| Dataset records |
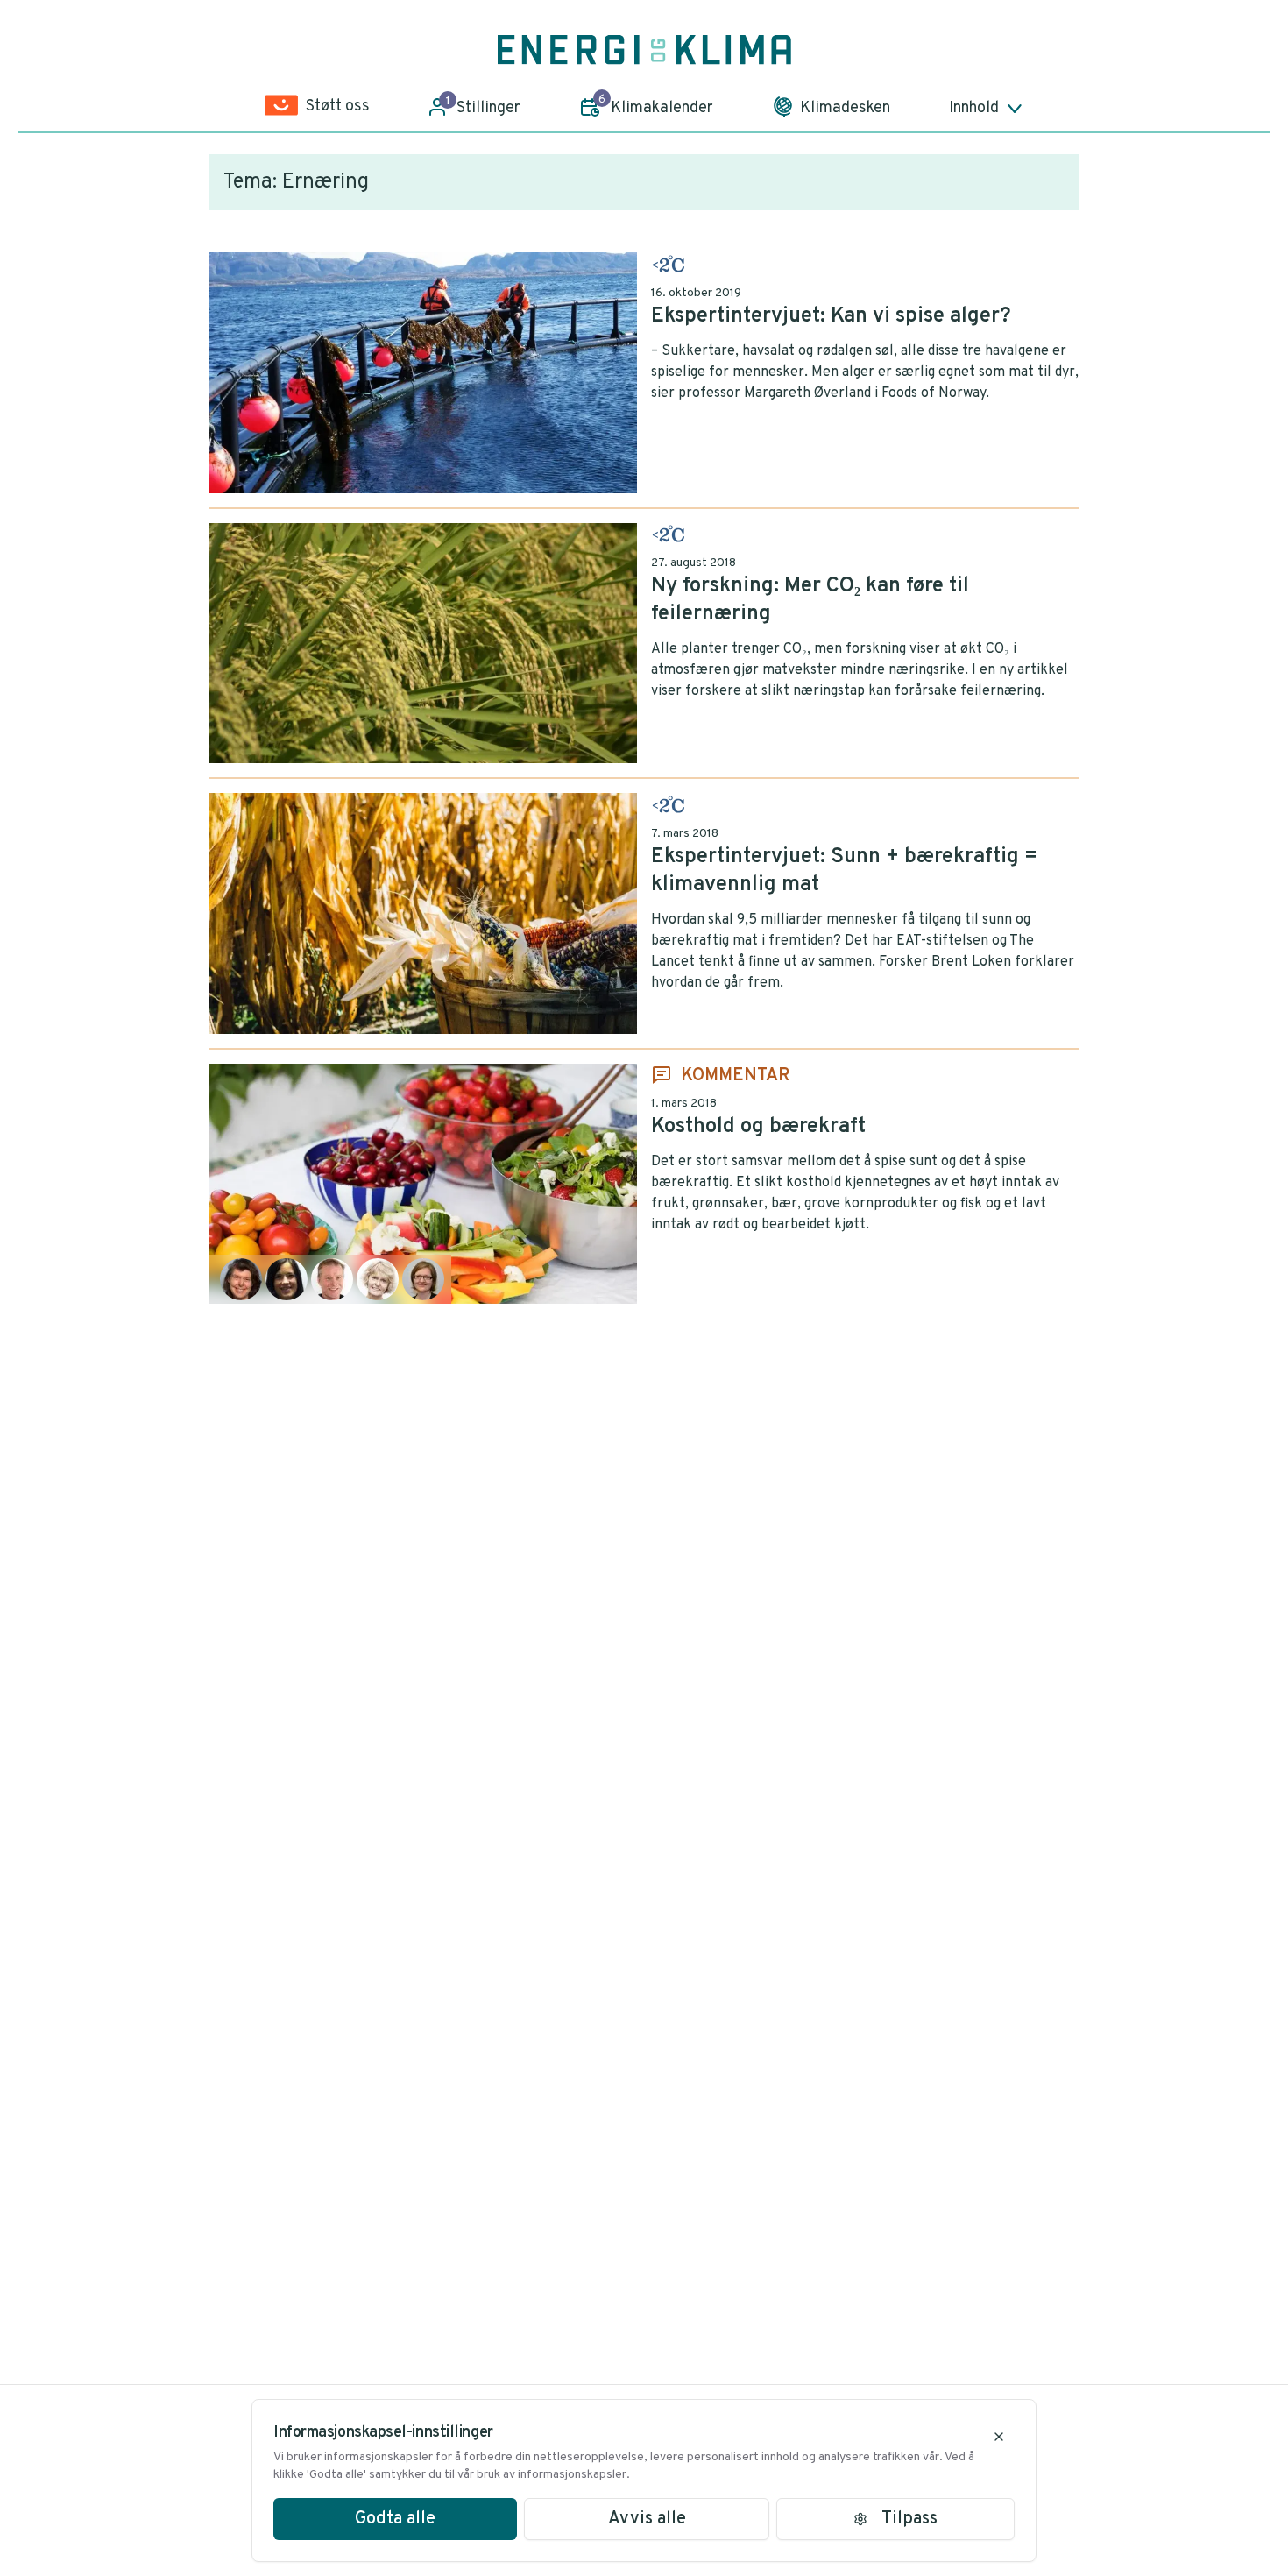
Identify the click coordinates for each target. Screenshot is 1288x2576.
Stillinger (483, 106)
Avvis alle (647, 2519)
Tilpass (909, 2519)
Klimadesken (845, 108)
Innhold (974, 108)
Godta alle (395, 2519)
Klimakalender (655, 105)
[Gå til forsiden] (644, 50)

| Exercise prompt |
Would you write out each entry word for word and omit the images?

| Written solution |
Identify the click coordinates for each target. Screenshot is 1288x2576.
Stillinger (483, 106)
Avvis alle (647, 2519)
Tilpass (909, 2519)
Klimadesken (845, 108)
Innhold (974, 108)
Godta alle (395, 2519)
Klimakalender (655, 105)
[Gå til forsiden] (644, 50)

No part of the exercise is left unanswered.